Published in The Hindu on February 3, 2011

Archaeological evidence in the form of stone tools discovered from Jebel Faya, a site close to Sharjah in United Arab Emirates and about 50 km from the Persian Gulf, suggests that modern humans migrated out of Africa 100,000 to 125,000 years ago. The tools include small hand axes and two-sided blades. The conclusions of a paper published online in Science are contrary to the generally accepted view on two counts — the time and the route. It turns out that the migration of modern humans out of Africa took place about 55,000 years earlier than used to be believed. Secondly, they took a southern route to reach Arabia from east Africa, not a northern route to reach the Mediterranean region. The hostile desert conditions of Arabia, the Red Sea, and the Straits of Hormuz were previously regarded as the three natural barriers that prevented migration into this region.
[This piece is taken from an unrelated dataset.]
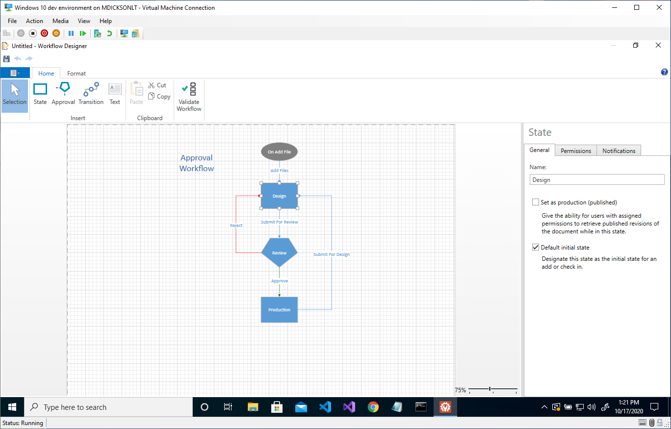Select the State insert tool
This screenshot has height=429, width=671.
(40, 94)
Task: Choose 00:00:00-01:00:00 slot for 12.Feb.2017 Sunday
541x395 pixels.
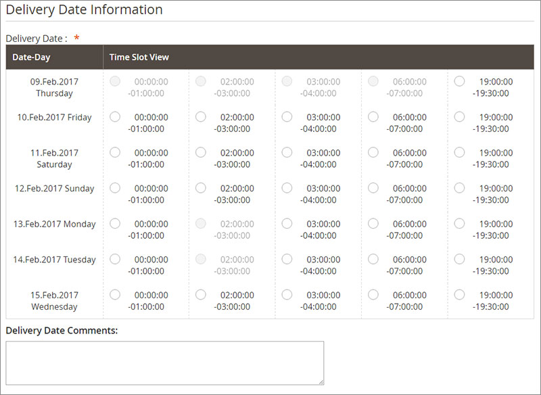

But the interglacial period that started about 130,000 years ago would probably have transformed Arabia from an arid region into a more hospitable, wetter region with savannah grass, lakes, and rivers. Crossing the narrower and shallower Red Sea would have been possible at the start of the interglacial period; water locked up in ice sheets during the preceding glacial period was yet to melt and raise the local sea level.

Evidence of human inhabitation about 50,000 years ago has been discovered in Australia. Artefacts and bones of anatomically modern humans dating back between 30,000 and 40,000 years have been discovered at sites along the Don River, about 400 km south of Moscow. Modern humans reaching such faraway places can be explained only if an earlier wave of modern humans migrating out of Africa had taken place more than 60,000 years ago. Stone tools become a reliable source for studying the inhabitation of modern humans for a period that goes back more than 100,000 years; the preservation of human fossils from that time is quite unlikely. The sophisticated stone tools recovered from Jebel Faya bear a strong resemblance to the tools used by people in east Africa. Although the possibility of other hominins traversing Arabia and occupying the site of discovery during the interglacial period cannot be completely ruled out, it becomes more than a coincidence that they and modern humans in east Africa used nearly identical tools. There is a need to find similar tools from more sites at or near Jebel Faya to confirm an earlier exodus of our species.